__EXTRACTED ENTRIES__.
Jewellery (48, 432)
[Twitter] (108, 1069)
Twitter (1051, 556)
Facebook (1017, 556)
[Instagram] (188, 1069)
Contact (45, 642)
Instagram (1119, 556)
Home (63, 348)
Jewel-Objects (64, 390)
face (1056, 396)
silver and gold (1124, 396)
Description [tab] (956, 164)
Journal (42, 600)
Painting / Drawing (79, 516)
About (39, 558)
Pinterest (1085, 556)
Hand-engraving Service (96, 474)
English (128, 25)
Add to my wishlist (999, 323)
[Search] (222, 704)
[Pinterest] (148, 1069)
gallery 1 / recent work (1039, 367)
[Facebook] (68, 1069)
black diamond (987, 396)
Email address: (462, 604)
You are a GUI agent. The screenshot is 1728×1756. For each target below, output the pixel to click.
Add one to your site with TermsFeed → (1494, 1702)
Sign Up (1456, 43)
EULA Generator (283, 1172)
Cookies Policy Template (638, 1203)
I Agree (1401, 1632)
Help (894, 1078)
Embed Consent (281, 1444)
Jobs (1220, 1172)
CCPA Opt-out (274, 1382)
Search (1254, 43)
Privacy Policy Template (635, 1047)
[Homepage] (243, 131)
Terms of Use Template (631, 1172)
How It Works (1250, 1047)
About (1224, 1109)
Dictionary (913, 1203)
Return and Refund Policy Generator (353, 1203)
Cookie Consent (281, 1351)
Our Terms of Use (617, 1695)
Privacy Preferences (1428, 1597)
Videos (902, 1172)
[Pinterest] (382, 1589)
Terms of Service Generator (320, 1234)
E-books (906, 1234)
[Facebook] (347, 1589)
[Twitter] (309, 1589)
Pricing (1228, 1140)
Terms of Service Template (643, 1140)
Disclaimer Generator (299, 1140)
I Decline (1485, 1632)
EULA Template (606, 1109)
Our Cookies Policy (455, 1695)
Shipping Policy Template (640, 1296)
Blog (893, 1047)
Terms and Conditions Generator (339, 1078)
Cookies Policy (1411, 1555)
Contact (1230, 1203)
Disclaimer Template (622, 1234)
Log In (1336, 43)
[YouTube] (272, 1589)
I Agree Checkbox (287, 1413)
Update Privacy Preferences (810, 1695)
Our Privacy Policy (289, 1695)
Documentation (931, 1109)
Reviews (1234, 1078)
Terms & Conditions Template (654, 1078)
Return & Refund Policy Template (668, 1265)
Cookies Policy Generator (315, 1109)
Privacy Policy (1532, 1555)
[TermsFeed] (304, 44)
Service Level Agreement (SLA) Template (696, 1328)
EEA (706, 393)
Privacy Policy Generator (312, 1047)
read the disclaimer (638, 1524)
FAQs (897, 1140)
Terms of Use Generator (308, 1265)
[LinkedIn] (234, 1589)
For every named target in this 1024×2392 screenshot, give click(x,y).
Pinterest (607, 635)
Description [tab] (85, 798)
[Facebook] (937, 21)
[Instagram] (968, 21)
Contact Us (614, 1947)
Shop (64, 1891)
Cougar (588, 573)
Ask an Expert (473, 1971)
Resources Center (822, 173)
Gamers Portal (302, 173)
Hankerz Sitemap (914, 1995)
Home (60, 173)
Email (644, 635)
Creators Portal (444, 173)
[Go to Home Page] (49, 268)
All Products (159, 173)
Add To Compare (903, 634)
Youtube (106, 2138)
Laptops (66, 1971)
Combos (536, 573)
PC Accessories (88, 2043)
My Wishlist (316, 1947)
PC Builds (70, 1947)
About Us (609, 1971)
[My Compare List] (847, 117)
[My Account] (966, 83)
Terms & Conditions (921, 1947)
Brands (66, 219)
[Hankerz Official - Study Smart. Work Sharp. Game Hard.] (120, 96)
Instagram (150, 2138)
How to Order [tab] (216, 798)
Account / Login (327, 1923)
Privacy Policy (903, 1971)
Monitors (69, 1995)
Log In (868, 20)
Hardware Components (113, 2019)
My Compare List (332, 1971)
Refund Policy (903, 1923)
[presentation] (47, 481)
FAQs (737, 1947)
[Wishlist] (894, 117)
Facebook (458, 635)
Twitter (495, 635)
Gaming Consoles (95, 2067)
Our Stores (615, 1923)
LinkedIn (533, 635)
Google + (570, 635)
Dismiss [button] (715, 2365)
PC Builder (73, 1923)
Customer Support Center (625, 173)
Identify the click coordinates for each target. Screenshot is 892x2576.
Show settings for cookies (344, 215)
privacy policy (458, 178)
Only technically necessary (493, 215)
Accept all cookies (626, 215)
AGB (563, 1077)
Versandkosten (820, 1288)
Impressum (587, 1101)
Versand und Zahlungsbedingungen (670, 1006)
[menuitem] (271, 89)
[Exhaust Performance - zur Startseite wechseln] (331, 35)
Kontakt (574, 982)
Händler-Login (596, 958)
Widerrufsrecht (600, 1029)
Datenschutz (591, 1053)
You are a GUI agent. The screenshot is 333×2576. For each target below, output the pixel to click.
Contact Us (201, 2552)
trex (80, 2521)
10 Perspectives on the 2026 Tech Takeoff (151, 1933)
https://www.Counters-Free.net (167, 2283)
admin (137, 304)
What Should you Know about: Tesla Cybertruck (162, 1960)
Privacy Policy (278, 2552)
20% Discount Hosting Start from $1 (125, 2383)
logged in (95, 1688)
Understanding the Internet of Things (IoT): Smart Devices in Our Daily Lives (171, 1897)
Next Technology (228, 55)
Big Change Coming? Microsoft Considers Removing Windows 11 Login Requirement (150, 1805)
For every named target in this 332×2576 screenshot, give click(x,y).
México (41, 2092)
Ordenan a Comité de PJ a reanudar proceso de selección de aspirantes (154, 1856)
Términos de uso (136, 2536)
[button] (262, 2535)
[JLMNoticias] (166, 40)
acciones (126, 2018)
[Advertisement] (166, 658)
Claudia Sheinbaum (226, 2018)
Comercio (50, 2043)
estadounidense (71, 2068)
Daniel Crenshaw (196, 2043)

__TASK TO CARRY OUT__. Please copy the lines in the records above between the one holding "Our Cookies Policy (455, 1695)" and the one holding "Gamers Portal (302, 173)", inclusive, exactly and with no other line.

__WRITTEN RESPONSE__.
Our Cookies Policy (455, 1695)
Shipping Policy Template (640, 1296)
Blog (893, 1047)
Terms and Conditions Generator (339, 1078)
Cookies Policy (1411, 1555)
Contact (1230, 1203)
Disclaimer Template (622, 1234)
Log In (1336, 43)
[YouTube] (272, 1589)
I Agree Checkbox (287, 1413)
Update Privacy Preferences (810, 1695)
Our Privacy Policy (289, 1695)
Documentation (931, 1109)
Reviews (1234, 1078)
Terms & Conditions Template (654, 1078)
Return & Refund Policy Template (668, 1265)
Cookies Policy Generator (315, 1109)
Privacy Policy (1532, 1555)
[TermsFeed] (304, 44)
Service Level Agreement (SLA) Template (696, 1328)
EEA (706, 393)
Privacy Policy Generator (312, 1047)
read the disclaimer (638, 1524)
FAQs (897, 1140)
Terms of Use Generator (308, 1265)
[LinkedIn] (234, 1589)
For every named target in this 1024×2392 screenshot, give click(x,y).
Pinterest (607, 635)
Description [tab] (85, 798)
[Facebook] (937, 21)
[Instagram] (968, 21)
Contact Us (614, 1947)
Shop (64, 1891)
Cougar (588, 573)
Ask an Expert (473, 1971)
Resources Center (822, 173)
Gamers Portal (302, 173)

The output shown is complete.